[start of TASK INPUT]

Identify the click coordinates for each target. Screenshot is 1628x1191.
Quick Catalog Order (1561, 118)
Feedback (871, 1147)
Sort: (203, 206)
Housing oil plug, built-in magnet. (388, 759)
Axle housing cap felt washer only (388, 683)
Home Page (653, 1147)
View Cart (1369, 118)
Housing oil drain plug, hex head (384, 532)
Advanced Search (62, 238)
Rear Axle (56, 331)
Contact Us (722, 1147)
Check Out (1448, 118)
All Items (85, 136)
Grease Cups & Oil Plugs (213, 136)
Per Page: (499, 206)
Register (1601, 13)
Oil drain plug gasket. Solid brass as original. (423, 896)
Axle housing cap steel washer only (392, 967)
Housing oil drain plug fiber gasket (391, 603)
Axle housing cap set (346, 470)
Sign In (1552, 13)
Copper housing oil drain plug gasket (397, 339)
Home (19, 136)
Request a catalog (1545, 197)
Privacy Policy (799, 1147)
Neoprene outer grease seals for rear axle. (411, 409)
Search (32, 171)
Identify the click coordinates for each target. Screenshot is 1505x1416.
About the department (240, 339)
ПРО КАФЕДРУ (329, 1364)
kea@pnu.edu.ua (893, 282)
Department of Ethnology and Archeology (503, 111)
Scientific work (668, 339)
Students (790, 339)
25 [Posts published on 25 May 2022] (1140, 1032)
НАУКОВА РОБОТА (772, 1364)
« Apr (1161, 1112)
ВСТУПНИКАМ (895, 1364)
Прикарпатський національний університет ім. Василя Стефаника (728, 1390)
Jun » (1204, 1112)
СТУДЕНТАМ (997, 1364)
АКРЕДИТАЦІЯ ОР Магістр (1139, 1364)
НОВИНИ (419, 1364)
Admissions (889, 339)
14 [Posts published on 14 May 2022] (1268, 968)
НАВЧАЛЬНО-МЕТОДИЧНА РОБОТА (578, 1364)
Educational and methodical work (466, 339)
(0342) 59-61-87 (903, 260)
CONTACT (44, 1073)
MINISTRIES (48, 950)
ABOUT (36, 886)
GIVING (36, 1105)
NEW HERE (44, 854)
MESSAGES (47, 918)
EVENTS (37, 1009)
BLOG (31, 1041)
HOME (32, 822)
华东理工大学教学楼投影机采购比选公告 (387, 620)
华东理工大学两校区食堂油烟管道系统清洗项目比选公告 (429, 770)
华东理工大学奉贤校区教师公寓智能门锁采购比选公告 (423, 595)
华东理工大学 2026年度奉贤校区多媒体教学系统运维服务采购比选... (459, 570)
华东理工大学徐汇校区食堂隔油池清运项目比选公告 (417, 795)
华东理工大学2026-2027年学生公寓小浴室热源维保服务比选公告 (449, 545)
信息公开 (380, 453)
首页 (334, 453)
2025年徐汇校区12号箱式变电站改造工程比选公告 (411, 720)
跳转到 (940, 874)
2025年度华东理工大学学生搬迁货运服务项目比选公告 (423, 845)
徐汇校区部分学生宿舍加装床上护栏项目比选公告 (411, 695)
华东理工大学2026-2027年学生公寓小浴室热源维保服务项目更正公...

[end of TASK INPUT]

◆ TASK DESCRIPTION ◆
Write out all of the material above word for word, keeping every line unchanged.

◆ FINAL RESULT ◆
Identify the click coordinates for each target. Screenshot is 1628x1191.
Quick Catalog Order (1561, 118)
Feedback (871, 1147)
Sort: (203, 206)
Housing oil plug, built-in magnet. (388, 759)
Axle housing cap felt washer only (388, 683)
Home Page (653, 1147)
View Cart (1369, 118)
Housing oil drain plug, hex head (384, 532)
Advanced Search (62, 238)
Rear Axle (56, 331)
Contact Us (722, 1147)
Check Out (1448, 118)
All Items (85, 136)
Grease Cups & Oil Plugs (213, 136)
Per Page: (499, 206)
Register (1601, 13)
Oil drain plug gasket. Solid brass as original. (423, 896)
Axle housing cap steel washer only (392, 967)
Housing oil drain plug fiber gasket (391, 603)
Axle housing cap set (346, 470)
Sign In (1552, 13)
Copper housing oil drain plug gasket (397, 339)
Home (19, 136)
Request a catalog (1545, 197)
Privacy Policy (799, 1147)
Neoprene outer grease seals for rear axle. (411, 409)
Search (32, 171)
Identify the click coordinates for each target. Screenshot is 1505x1416.
About the department (240, 339)
ПРО КАФЕДРУ (329, 1364)
kea@pnu.edu.ua (893, 282)
Department of Ethnology and Archeology (503, 111)
Scientific work (668, 339)
Students (790, 339)
25 [Posts published on 25 May 2022] (1140, 1032)
НАУКОВА РОБОТА (772, 1364)
« Apr (1161, 1112)
ВСТУПНИКАМ (895, 1364)
Прикарпатський національний університет ім. Василя Стефаника (728, 1390)
Jun » (1204, 1112)
СТУДЕНТАМ (997, 1364)
АКРЕДИТАЦІЯ ОР Магістр (1139, 1364)
НОВИНИ (419, 1364)
Admissions (889, 339)
14 [Posts published on 14 May 2022] (1268, 968)
НАВЧАЛЬНО-МЕТОДИЧНА РОБОТА (578, 1364)
Educational and methodical work (466, 339)
(0342) 59-61-87 (903, 260)
CONTACT (44, 1073)
MINISTRIES (48, 950)
ABOUT (36, 886)
GIVING (36, 1105)
NEW HERE (44, 854)
MESSAGES (47, 918)
EVENTS (37, 1009)
BLOG (31, 1041)
HOME (32, 822)
华东理工大学教学楼投影机采购比选公告 (387, 620)
华东理工大学两校区食堂油烟管道系统清洗项目比选公告 (429, 770)
华东理工大学奉贤校区教师公寓智能门锁采购比选公告 (423, 595)
华东理工大学 2026年度奉贤校区多媒体教学系统运维服务采购比选... (459, 570)
华东理工大学徐汇校区食堂隔油池清运项目比选公告 (417, 795)
华东理工大学2026-2027年学生公寓小浴室热源维保服务比选公告 (449, 545)
信息公开 (380, 453)
首页 (334, 453)
2025年徐汇校区12号箱式变电站改造工程比选公告 (411, 720)
跳转到 (940, 874)
2025年度华东理工大学学生搬迁货运服务项目比选公告 (423, 845)
徐汇校区部分学生宿舍加装床上护栏项目比选公告 (411, 695)
华东理工大学2026-2027年学生公寓小浴室热源维保服务项目更正公...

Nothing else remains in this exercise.